One of our earliest PBS interviews with Jones dates back in 1999 at the Gore Hotel in Kensington where he talked about his writing style and how he partnered with fellow Python, Michael Palin, on some of Monty Python’s greatest sketches.
Over the past couple of decades, several of us had the great good fortune of spending time interviewing Jones at his London home in Hampstead Heath for a number of PBS specials, Funny Ladies of British Comedy, Funny Blokes of British Comedy and Fawlty Towers Revisited.
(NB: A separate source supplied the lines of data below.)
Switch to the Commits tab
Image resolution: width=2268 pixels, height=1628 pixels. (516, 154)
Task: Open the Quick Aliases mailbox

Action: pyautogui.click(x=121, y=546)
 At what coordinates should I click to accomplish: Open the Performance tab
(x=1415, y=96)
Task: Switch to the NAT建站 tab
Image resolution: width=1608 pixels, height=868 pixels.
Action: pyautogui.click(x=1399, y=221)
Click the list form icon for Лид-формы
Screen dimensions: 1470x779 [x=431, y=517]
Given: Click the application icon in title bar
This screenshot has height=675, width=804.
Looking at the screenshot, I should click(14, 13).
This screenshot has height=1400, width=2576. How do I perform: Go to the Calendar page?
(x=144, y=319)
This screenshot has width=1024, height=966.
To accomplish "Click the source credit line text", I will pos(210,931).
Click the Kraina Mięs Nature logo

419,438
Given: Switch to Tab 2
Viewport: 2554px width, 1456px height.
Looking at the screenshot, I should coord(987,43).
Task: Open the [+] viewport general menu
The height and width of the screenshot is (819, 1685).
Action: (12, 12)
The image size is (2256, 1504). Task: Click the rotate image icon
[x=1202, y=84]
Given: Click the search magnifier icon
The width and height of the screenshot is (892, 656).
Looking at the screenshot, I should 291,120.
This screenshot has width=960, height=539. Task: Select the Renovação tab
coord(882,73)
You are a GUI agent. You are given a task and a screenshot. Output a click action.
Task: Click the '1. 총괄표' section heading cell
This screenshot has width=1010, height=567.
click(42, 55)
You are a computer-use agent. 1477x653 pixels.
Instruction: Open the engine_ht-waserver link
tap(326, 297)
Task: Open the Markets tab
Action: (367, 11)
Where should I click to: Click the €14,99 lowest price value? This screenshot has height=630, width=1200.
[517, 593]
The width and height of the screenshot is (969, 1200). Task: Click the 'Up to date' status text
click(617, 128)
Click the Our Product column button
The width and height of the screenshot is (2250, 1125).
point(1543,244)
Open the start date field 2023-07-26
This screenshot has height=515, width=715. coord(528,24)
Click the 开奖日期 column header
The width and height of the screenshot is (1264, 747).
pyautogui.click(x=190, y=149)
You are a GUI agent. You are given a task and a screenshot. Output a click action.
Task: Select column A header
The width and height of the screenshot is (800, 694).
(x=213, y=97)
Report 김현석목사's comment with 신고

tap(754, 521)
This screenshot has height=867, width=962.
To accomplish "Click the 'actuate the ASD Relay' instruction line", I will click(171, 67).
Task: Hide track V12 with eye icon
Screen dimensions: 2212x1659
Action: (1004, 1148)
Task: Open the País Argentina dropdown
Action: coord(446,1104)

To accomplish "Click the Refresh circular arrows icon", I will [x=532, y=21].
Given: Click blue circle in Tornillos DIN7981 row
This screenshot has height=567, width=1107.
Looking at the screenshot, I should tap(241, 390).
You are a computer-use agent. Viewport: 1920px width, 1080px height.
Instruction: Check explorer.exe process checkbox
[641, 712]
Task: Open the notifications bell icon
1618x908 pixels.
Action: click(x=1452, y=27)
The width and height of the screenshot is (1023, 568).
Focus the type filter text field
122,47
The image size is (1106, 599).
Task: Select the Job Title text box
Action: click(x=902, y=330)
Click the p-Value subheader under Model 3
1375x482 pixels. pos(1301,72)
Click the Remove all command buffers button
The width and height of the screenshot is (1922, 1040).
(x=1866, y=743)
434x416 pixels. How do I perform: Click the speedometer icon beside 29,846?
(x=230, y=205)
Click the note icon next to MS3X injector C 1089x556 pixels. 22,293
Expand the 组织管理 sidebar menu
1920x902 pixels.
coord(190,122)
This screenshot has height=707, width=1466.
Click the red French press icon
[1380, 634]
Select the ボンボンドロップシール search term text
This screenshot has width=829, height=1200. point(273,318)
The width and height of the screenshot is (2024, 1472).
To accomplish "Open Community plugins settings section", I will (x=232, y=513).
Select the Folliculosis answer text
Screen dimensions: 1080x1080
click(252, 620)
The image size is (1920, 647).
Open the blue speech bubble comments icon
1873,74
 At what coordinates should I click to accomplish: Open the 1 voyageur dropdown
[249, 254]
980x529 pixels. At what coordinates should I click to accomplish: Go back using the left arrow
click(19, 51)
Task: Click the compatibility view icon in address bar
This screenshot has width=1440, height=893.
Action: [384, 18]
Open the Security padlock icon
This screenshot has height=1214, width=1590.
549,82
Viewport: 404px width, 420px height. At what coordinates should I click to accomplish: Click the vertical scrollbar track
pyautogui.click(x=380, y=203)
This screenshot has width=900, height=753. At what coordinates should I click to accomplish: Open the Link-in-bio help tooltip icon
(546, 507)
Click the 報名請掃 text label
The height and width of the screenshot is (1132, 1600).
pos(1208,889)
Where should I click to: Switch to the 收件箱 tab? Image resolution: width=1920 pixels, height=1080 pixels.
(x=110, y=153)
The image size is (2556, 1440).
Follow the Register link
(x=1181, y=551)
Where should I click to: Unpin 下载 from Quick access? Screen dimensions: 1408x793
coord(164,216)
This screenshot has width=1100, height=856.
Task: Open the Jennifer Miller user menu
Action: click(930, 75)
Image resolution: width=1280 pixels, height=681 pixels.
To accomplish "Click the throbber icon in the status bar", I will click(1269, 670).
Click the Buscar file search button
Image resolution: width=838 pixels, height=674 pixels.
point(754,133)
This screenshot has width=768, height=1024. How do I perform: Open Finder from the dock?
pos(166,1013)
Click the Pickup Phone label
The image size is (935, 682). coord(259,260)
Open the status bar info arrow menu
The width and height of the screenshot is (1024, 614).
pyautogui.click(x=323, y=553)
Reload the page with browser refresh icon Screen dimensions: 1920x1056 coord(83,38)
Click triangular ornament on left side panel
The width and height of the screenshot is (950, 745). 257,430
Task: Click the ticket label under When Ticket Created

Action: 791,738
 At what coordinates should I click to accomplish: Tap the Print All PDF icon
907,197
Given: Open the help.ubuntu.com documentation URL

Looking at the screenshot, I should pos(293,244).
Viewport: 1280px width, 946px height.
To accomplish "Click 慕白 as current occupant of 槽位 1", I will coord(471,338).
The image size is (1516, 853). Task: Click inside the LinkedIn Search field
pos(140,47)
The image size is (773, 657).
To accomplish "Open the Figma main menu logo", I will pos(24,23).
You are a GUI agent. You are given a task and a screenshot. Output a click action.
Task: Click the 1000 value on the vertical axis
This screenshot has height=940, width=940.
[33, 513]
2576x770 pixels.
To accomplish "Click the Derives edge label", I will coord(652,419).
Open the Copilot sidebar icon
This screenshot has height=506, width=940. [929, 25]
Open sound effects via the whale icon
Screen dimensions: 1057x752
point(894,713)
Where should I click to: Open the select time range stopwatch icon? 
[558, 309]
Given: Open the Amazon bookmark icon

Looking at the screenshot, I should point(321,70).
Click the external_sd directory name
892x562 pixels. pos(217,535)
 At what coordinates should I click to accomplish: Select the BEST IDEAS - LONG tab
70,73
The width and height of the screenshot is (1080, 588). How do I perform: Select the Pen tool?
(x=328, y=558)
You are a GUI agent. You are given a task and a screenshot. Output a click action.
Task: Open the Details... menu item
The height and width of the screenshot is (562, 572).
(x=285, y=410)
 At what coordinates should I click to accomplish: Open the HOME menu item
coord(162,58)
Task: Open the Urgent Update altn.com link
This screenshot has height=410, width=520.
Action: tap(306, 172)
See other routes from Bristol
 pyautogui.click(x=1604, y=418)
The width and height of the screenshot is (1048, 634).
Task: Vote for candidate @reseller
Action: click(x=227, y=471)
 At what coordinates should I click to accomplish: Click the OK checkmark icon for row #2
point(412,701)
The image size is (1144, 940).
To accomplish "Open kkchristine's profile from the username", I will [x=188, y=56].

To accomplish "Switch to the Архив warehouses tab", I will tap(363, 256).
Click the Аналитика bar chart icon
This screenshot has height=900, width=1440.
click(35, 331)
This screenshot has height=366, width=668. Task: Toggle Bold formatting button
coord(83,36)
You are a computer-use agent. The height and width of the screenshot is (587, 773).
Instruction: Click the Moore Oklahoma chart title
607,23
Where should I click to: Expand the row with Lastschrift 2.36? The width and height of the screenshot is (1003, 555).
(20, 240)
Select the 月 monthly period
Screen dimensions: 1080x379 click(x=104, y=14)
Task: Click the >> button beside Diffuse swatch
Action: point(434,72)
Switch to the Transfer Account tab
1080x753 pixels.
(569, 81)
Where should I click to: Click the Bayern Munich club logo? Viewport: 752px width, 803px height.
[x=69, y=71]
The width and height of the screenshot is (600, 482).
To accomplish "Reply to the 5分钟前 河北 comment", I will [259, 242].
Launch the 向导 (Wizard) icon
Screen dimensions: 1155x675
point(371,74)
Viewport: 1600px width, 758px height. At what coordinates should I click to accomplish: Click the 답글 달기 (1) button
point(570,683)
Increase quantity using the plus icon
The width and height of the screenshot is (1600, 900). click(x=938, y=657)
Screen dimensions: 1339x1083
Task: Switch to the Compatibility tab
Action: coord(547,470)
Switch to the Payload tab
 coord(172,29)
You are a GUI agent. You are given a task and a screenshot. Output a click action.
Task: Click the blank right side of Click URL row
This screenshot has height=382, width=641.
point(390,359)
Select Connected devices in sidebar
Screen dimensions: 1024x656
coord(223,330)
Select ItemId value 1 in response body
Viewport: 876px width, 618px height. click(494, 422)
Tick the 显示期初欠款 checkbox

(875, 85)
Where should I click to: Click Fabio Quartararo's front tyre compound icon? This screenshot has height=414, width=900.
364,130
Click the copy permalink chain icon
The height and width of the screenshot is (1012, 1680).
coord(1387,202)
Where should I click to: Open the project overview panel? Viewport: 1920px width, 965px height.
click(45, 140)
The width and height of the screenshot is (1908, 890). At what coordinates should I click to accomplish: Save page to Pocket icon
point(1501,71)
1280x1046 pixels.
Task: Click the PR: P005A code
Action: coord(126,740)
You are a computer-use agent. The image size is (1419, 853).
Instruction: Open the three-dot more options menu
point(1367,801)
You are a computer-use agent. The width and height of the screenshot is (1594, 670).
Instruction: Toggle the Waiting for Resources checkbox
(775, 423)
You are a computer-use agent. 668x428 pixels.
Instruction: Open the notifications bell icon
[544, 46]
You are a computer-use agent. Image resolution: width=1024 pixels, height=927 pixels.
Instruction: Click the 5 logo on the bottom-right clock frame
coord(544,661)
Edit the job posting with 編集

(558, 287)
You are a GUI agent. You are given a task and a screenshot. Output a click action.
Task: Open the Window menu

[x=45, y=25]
During one interview, Jones brilliantly recounted, in spectacular detail, the Pythons stay at the Gleneagles Hotel in Torquay, which later became the basis for fellow Python, John Cleese’s Fawlty Towers series.
Terry Jones at home in Hampstead Heath. Photo: Bill Young
In later years, we had another opportunity to spend time with Terry Jones when PBS broadcast the Monty Python’s Personal Best series and we were able to catch up with Jones at the MTV Europe studios in London to talk about comedy, Pythons and life in general.
Terry Jones at MTV Europe studios. Photo: Bill Young
Terry Jones, while your comic genius is missed every day, the laughs you provide will live on forever. Hopefully, a visit to the Promenade in Colwyn Bay to see the statue is in my future.